According to 2018 filings with the Federal Election Commission (FEC), Spiegel is named as treasurer of the political action committee, Unseat. Spiegel’s name is used for the Unseat PAC’s Twitter page, amplifying videos from MeidasTouch.com going after conservative justices for their potential reversal of the decision in Roe v. Wade. Unseat’s pinned post is an attack on Justice Kavanaugh claiming without evidence that his seat on the high bench was purchased. The group hasn’t filed with the FEC for years.
The FEC statement for the Unseat PAC lists Spiegel with the same P. O. box that the domain tool yielded for RuthSent.us. The statement also revealed another name, Vara Ramakrishnan, whose apparent Facebook page includes references to #StrikeForChoice and links to RefuseFascism.org. The “Ruth Sent Us” website links to Strike For Choice, which shows “connections to groups including Black Lives Matter, Code Pink, Women’s March SF, Kavanaugh Off Our Court, and Rise Up 4 Abortion Rights,” as Judicial Network’s Carrie Severino noted.
Ramakrishnan’s name is also associated with another group called “Vigil for Democracy,” an LLC registered in Arizona in October, according to Bizapedia, an online company search engine. Vigil for Democracy is marked as a sponsor of the map posted on RuthSent.us that outlines where justices might live.
Another name associated with Vigil for Democracy is Snowden Bishop, a left-wing radio host. Bishop’s LinkedIn page identifies her as a “principal” of Vigil for Democracy and another group called “Just Resisting.” Just Resisting’s Twitter page is run by the name “Justin Russell,” who is listed alongside Bishop as an administrator of Vigil for Democracy’s fundraising page on Open Collective.
Left-wing agitators have previously targeted the home of Justice Brett Kavanaugh, where he lives with his wife and children.

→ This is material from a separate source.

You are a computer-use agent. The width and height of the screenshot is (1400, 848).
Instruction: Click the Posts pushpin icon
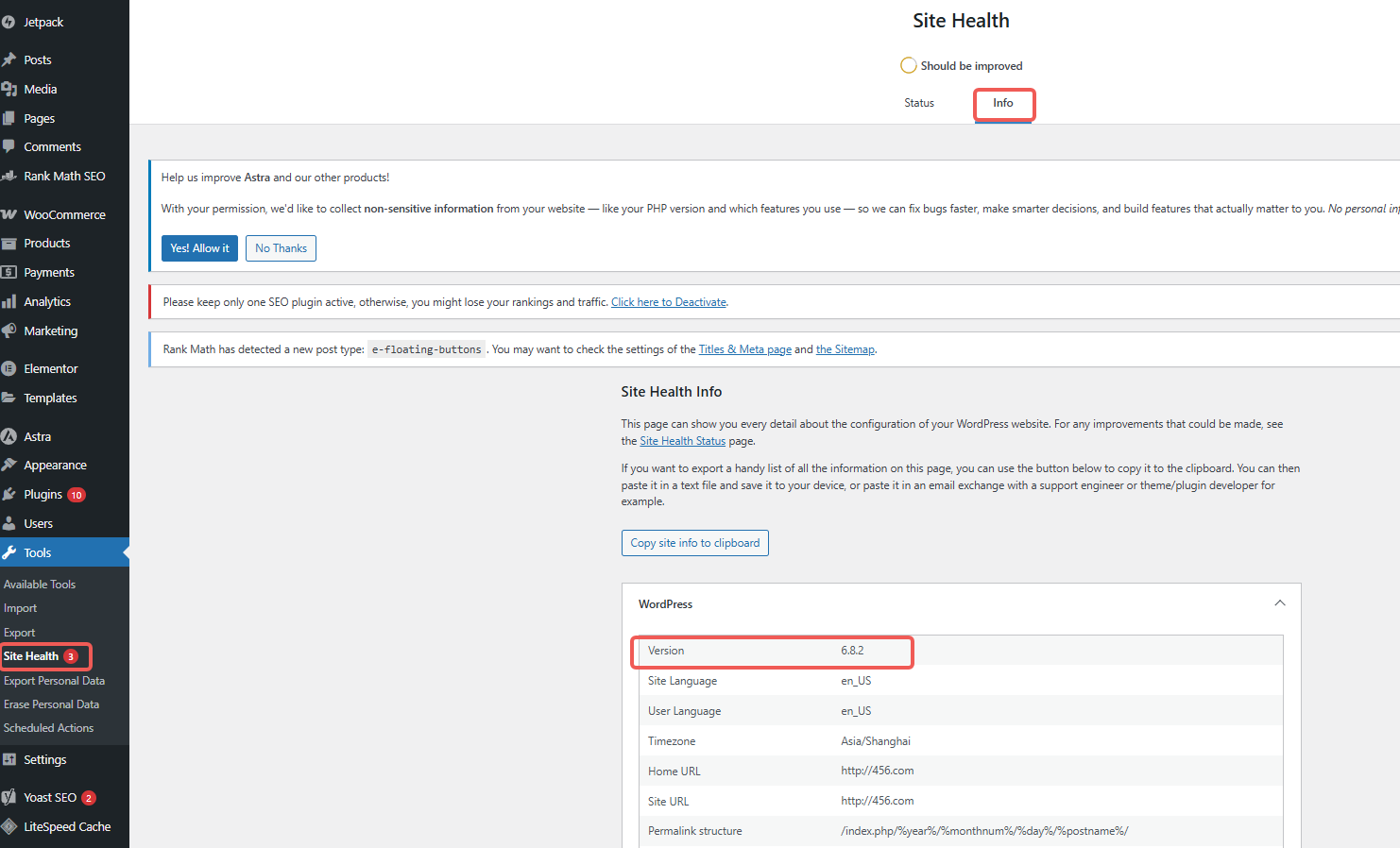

The move received condemnation from senators of both parties.
However, Senate Majority Leader Chuck Schumer has explicitly threatened both Kavanaugh and Justice Neil Gorsuch. At a protest in 2020 on the steps of the Supreme Court, which this week is under siege by left-wing activists and has anti-riot fencing protecting it, Schumer said, “I want to tell you Gorsuch, I want to tell you Kavanaugh, you have released the whirlwind and you will pay the price. You won’t know what hit you if you go forward with these awful decisions.”
The threat against these justices if they didn’t rule the way Schumer preferred received pushback from other Democrats and Chief Justice John Roberts.
The funding for the elaborate network of left-wing groups orchestrating and paying for these attacks on the constitutional process of judicial confirmations, at the Supreme Court itself, and at the homes of the justices remains unclear at this time.